— Begin Entries —

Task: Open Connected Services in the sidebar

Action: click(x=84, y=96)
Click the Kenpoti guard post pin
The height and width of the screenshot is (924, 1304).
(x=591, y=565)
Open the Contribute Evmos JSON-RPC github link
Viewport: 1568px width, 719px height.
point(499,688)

— End Entries —

Written task: Count the lines above that contain the string "Open", matching case exactly. Reply with the number alone.

Correct output: 2